Winter birds have it 'down' pat when it comes to coping with winter's cold
Bay Naturalist / By Kathy Reshetiloff - Bay Journal
It's barely dawn on this typical frigid January morning. I sip my coffee, trying to decide just what I'll need today to fend off the cold today: sweater and windbreaker, fleece or down jacket. I watch the cardinals and chickadees at my feeder. The frosty morning air doesn't seem to bother them at all. I decide on the down jacket.
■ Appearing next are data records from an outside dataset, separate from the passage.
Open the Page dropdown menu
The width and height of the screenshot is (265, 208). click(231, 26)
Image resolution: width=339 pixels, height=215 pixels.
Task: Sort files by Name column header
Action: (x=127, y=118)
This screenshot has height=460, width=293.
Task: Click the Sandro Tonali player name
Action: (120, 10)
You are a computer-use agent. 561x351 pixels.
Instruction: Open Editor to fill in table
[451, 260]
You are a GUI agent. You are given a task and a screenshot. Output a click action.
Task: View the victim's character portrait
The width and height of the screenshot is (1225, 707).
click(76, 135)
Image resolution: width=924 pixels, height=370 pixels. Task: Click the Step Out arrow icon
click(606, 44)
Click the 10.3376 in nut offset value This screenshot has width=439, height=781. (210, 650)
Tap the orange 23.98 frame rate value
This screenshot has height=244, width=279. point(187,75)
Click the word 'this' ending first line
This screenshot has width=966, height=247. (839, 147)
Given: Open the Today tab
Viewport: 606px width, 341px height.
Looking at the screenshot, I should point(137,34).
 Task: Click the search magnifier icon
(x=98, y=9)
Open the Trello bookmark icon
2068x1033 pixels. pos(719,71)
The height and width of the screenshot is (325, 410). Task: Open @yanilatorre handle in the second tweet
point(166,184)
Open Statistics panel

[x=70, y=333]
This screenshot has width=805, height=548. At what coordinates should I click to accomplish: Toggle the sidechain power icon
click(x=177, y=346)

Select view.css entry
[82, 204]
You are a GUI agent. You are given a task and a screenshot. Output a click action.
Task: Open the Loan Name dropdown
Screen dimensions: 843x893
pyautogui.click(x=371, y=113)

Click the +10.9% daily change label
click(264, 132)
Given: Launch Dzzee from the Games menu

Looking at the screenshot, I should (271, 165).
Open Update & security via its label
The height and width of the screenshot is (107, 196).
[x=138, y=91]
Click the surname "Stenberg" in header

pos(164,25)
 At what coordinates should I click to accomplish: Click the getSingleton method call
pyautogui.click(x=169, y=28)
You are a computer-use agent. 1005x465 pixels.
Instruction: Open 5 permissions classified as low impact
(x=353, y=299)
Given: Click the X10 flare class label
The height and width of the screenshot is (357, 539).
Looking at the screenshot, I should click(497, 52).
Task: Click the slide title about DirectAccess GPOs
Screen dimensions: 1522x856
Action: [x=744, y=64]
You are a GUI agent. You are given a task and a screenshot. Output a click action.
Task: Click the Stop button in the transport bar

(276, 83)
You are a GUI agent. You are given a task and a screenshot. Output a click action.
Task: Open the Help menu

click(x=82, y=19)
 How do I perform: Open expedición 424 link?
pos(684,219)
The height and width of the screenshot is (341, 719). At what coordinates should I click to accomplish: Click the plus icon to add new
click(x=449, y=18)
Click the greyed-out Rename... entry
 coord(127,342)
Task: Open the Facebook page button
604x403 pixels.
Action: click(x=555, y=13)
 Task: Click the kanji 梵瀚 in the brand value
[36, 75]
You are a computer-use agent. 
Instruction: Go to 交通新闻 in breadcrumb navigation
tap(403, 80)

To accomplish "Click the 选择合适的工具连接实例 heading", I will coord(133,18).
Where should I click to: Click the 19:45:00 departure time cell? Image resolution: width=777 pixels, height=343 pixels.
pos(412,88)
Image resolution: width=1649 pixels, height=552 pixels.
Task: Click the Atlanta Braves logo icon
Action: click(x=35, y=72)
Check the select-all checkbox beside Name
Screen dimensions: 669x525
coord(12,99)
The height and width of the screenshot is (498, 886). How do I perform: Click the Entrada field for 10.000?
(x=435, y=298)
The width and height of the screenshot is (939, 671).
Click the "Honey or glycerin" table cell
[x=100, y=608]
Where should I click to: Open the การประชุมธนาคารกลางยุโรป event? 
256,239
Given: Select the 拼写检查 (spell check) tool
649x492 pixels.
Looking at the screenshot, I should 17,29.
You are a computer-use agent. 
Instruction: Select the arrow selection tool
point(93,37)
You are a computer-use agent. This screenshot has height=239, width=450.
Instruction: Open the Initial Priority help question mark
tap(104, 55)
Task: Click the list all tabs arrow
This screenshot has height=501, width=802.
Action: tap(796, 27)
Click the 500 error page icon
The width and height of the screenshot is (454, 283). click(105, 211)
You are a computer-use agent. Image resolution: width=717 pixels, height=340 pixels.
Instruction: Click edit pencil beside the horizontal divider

Birds have developed remarkable adaptations to survive cold and severe weather. Look outside on a blustery winter day and you'll still see songbirds flitting at feeders, and ducks swimming in icy creeks. Nearly a million waterfowl fly to the Chesapeake region from northern breeding grounds each year. The winters here suit them just fine.
Many birds, about 340 species, leave North America to winter in the tropical regions of Mexico, Central America, South America and the Caribbean. But plenty of birds remain here year-round. How do they survive?
Birds, like mammals, are warm-blooded animals, meaning they must maintain a constant body temperature as the temperature around them changes. To do this, they spend much of their time feeding so they can generate enough heat. It's a vicious cycle though; they must eat to keep warm so they can gather more food. Birds that can switch from an insect diet to a seed diet can stay put throughout the winter. Some meat-eating birds, like hawks and owls, may also remain if enough prey is available.
One feature that sets birds apart from other animals is their feathers. Birds' bodies are covered with an outer layer of fairly stiff but flexible contour feathers and an under layer of fluffy down feathers. The contour feathers provide protection against wind, rain and snow. The down feathers act as a layer of insulation.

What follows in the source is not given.